The Ethereum Foundation believes gas fees on Ethereum will not immediately reduce post-Merge.

"Gas fees are a product of network demand, relative to the capacity of the network. The Merge deprecates the use of proof-of-work, transitioning to proof-of-stake for consensus, but does not significantly change any parameters that directly influence network capacity or throughput,” the foundation said earlier.

Vitalik Buterin

Ethereum Co-Founder Vitalik Buterin

Impact on ETH price

While the transition from PoW to PoS has large-scale implications on the efficiency of Ethereum adoption and scaling, the Merge is also likely to impact Ether (ETH) token prices and its attractiveness as an asset. Importantly, ETH also becomes a more deflationary asset than it was pre-Merge.

It may not be possible to predict market movements of ETH prices to an accurate degree, but the rising total value staked on the Ethereum PoS chain could paint a positive picture for ETH prices.

As per a Chainalysis report, users have already staked over $30 billion worth of ETH on its new PoS chain, making it the largest PoS chain by value even before officially merging with the primary Ethereum chain.
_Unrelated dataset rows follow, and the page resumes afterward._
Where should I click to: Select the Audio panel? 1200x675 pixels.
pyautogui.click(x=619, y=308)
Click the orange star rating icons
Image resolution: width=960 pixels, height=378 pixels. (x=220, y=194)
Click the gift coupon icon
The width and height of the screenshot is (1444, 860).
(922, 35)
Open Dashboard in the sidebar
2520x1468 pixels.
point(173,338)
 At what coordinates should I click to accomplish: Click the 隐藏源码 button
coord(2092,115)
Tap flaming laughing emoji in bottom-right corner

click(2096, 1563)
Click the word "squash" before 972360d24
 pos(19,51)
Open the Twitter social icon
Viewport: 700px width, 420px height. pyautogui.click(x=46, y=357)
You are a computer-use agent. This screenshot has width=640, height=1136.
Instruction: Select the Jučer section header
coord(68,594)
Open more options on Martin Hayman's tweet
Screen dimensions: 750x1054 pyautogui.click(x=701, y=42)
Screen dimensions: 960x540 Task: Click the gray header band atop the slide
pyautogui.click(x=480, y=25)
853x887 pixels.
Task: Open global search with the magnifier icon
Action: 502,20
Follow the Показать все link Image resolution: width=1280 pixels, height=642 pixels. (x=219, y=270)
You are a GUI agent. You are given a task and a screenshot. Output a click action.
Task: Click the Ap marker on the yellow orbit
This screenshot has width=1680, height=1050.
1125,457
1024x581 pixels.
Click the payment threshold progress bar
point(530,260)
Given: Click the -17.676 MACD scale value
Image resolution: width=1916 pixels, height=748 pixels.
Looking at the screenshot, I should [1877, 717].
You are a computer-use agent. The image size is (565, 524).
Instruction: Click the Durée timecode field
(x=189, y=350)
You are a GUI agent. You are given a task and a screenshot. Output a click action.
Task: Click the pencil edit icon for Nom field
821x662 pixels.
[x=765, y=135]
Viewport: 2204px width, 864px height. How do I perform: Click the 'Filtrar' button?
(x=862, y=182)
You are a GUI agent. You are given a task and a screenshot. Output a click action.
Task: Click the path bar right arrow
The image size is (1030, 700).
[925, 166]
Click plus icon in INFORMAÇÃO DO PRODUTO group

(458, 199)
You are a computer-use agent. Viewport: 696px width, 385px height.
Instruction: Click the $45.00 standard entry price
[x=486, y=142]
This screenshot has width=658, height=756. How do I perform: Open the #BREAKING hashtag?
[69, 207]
Further, since early 2021, the number of wallets staking over $1 million or more worth of ETH has been rising steadily.

eth merge

Source: Chainalysis

Impact on Layer-2s

eth merge polygon

Source: Polygon

The Merge’s impact is not just limited to crypto exchanges—which stand to benefit from Ethereum’s low carbon emissions. Layer-2 (L2) solutions built on Ethereum—which leverage the primary chain’s infrastructure and security—are also set to potentially become more energy efficient.

Polygon, Optimism, Arbitrum, Loopring, and Boba Network are a few examples of L2s built on Ethereum.

In fact, Polygon claimed the Merge event will cancel out a whopping 99.91% of its network’s carbon emissions. 

In a recent blog, the firm said its annual carbon emissions through July 2022 stood at 60,953.26 tonnes of carbon dioxide equivalent (tCO2e), while its post-Merge emissions are estimated to be around 6.09 tCO2e over a similar period in the future.

The environmental benefits of a PoS system could set the stage for mainstream adoption of Web3 via L2s, and yield a competitive advantage over L1s. 

Polygon added in its blog post that its reduced, post-Merge carbon footprint is a “fraction of its closest competitors”, and that “it will make the chain one of the greenest in Web3.”